→ **WHAT TO WORK ON**: Reproduce, word for word, the lines of the entries below from the line with "Open calendar picker" up to and including the line with "Image resolution: width=1280".

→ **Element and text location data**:
============================================================
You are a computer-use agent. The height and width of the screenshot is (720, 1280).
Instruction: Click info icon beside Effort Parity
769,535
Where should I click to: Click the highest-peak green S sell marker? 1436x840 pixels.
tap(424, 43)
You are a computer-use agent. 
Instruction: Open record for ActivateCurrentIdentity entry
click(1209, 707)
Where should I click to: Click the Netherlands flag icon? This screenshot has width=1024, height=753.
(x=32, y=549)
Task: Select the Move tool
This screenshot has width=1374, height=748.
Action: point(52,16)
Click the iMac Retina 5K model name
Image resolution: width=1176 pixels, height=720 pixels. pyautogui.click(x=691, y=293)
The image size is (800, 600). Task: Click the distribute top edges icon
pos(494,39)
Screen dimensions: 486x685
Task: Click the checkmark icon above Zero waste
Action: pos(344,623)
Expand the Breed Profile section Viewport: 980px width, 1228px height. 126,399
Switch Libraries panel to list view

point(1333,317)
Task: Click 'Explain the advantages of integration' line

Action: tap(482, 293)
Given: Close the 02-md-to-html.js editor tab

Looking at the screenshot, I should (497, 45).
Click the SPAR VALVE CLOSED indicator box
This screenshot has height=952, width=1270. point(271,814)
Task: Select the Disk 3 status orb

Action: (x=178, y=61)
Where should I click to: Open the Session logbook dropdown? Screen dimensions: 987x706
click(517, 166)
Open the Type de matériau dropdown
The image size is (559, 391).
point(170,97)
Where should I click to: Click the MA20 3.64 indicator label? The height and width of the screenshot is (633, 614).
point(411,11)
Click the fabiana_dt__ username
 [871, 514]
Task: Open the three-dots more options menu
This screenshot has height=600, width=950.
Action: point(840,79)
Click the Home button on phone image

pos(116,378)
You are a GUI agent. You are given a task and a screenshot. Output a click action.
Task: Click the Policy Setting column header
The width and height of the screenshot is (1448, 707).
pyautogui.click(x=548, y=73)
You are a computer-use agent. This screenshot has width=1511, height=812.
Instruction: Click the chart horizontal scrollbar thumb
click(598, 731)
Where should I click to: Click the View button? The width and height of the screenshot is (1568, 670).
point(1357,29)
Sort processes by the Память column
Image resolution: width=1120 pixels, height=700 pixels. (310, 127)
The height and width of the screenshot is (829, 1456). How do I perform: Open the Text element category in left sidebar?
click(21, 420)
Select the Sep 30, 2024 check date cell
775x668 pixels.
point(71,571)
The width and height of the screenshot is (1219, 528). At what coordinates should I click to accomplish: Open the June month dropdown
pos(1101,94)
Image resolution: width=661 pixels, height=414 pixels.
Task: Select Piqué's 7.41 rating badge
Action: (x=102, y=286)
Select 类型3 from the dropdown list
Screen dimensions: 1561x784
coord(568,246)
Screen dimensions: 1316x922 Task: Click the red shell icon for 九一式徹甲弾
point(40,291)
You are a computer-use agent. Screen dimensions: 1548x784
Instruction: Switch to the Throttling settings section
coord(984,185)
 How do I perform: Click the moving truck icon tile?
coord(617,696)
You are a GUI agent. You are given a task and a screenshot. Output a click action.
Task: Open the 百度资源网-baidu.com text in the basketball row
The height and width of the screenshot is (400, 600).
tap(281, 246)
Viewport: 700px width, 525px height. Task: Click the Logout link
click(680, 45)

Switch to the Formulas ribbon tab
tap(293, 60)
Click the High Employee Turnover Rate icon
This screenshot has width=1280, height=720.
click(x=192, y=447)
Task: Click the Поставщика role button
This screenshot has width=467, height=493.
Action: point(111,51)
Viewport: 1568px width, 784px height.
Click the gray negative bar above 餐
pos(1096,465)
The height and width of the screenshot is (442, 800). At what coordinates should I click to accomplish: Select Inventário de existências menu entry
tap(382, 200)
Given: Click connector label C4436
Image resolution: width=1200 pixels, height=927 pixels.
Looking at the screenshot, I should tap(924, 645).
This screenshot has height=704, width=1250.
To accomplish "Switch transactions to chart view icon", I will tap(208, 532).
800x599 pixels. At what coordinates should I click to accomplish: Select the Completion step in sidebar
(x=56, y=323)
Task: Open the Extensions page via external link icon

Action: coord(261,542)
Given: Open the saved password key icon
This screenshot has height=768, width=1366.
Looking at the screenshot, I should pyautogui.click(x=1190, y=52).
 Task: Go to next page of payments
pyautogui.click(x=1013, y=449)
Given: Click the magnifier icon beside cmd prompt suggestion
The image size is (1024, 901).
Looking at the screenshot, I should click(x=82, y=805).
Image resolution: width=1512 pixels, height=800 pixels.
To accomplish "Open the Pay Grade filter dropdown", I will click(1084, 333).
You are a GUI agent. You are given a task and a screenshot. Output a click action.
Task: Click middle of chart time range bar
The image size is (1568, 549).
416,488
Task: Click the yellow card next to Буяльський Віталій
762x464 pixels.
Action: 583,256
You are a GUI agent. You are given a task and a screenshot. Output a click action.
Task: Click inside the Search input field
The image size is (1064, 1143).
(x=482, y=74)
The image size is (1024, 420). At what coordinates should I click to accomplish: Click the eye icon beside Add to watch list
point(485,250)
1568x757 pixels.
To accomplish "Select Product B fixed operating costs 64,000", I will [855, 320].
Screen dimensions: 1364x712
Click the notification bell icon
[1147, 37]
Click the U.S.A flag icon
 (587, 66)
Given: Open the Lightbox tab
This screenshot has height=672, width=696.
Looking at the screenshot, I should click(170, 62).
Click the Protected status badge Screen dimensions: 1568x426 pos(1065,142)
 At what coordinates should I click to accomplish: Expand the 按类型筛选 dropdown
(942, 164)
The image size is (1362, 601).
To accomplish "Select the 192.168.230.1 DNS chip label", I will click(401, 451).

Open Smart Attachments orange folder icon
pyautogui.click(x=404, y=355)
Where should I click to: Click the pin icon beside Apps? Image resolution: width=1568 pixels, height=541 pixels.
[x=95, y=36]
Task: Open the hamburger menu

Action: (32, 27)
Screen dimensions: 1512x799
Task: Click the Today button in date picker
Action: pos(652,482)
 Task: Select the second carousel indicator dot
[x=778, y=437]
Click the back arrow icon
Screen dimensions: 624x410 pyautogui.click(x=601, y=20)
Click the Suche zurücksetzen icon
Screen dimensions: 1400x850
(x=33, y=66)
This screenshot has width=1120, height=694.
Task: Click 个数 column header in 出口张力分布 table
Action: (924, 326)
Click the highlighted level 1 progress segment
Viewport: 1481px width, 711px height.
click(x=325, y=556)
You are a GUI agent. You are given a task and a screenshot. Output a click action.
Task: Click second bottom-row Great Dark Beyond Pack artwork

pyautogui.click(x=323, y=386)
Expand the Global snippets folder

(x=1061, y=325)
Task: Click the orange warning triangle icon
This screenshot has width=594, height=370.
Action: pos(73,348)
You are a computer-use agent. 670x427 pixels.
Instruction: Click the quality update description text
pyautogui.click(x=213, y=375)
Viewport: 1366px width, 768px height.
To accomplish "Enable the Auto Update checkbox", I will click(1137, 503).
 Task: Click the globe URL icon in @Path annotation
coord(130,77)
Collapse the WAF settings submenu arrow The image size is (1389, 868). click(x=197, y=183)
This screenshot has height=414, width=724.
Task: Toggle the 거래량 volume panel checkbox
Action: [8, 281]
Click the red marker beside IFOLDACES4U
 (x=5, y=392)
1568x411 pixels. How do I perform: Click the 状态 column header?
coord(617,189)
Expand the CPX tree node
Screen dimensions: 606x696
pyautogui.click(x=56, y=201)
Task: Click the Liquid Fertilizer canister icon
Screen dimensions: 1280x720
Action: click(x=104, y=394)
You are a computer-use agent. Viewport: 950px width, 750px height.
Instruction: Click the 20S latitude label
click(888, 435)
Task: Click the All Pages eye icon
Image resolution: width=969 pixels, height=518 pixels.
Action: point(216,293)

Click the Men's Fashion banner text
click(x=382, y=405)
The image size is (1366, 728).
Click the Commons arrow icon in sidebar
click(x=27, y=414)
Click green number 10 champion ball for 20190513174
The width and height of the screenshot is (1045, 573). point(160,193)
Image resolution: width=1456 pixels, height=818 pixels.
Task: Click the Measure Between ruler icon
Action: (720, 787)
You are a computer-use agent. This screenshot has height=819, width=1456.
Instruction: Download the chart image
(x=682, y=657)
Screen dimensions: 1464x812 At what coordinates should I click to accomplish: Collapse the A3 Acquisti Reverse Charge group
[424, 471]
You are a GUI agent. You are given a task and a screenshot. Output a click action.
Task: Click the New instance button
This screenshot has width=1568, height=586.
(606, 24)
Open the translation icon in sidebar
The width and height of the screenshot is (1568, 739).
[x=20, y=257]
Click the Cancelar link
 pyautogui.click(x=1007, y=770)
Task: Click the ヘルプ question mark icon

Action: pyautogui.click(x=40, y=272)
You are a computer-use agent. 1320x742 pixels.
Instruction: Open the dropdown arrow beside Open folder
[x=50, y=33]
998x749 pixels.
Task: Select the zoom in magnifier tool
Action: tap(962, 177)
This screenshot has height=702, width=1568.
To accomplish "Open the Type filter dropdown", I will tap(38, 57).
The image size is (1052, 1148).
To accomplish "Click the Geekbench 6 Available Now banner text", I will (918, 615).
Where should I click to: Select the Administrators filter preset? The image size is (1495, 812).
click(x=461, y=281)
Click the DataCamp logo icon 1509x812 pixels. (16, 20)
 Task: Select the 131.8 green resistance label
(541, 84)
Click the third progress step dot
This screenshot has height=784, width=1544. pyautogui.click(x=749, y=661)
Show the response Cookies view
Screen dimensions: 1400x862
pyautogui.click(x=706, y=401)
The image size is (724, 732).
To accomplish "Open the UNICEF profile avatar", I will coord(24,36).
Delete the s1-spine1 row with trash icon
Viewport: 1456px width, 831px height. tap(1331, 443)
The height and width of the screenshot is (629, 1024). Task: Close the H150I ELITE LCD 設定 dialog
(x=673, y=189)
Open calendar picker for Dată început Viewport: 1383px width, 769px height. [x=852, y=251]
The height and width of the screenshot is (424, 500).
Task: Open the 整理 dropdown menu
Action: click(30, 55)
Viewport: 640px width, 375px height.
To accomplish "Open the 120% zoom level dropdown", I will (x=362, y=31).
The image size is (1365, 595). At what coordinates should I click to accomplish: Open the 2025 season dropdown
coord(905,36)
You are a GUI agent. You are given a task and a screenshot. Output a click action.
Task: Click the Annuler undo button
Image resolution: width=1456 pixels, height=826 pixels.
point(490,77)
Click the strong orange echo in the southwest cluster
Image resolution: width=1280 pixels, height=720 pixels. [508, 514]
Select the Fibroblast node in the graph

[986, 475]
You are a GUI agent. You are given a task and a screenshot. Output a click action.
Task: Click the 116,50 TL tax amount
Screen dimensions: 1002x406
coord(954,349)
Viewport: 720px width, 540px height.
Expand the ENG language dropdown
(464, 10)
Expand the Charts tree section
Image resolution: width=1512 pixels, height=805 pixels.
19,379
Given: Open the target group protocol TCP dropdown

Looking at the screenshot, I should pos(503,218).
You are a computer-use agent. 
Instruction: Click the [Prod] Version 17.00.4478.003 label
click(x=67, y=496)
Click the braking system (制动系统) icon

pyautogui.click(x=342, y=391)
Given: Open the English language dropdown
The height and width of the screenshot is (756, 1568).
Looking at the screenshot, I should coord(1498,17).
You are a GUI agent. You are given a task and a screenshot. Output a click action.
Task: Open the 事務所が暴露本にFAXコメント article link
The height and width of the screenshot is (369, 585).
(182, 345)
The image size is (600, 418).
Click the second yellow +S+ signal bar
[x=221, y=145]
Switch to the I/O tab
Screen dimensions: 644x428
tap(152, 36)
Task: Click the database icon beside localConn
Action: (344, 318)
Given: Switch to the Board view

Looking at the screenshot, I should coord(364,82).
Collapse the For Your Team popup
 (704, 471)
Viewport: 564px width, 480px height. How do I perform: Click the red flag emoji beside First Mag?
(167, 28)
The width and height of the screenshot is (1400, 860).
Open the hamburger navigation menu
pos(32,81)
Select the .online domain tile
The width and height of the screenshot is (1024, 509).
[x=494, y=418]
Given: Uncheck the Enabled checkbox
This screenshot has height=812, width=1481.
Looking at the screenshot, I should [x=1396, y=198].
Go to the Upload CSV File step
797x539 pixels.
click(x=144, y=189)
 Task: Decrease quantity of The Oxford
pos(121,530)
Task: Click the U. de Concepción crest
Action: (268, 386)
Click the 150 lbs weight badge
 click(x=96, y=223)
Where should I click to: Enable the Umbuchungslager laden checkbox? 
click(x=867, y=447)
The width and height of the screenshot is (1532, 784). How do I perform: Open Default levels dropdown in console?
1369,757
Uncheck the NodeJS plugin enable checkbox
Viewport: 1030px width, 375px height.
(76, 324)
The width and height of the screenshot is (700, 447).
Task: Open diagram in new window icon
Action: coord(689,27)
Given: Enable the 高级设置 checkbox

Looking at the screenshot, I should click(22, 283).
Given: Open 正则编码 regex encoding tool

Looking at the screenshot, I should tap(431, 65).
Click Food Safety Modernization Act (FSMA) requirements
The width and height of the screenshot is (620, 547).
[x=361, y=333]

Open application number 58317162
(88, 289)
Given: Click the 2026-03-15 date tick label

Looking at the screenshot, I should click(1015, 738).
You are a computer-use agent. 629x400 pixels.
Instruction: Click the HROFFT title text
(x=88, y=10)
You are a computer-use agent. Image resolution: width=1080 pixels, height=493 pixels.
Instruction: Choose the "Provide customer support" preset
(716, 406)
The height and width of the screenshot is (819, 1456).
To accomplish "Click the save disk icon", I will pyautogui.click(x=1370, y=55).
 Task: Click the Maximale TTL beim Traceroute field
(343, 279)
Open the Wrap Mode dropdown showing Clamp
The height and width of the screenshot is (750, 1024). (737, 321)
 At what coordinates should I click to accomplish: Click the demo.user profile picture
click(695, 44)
============================================================
→ **COMPLETE RESPONSE**:
Open calendar picker for Dată început Viewport: 1383px width, 769px height. [x=852, y=251]
The height and width of the screenshot is (424, 500).
Task: Open the 整理 dropdown menu
Action: click(30, 55)
Viewport: 640px width, 375px height.
To accomplish "Open the 120% zoom level dropdown", I will (x=362, y=31).
The image size is (1365, 595). At what coordinates should I click to accomplish: Open the 2025 season dropdown
coord(905,36)
You are a GUI agent. You are given a task and a screenshot. Output a click action.
Task: Click the Annuler undo button
Image resolution: width=1456 pixels, height=826 pixels.
point(490,77)
Click the strong orange echo in the southwest cluster
Image resolution: width=1280 pixels, height=720 pixels. [508, 514]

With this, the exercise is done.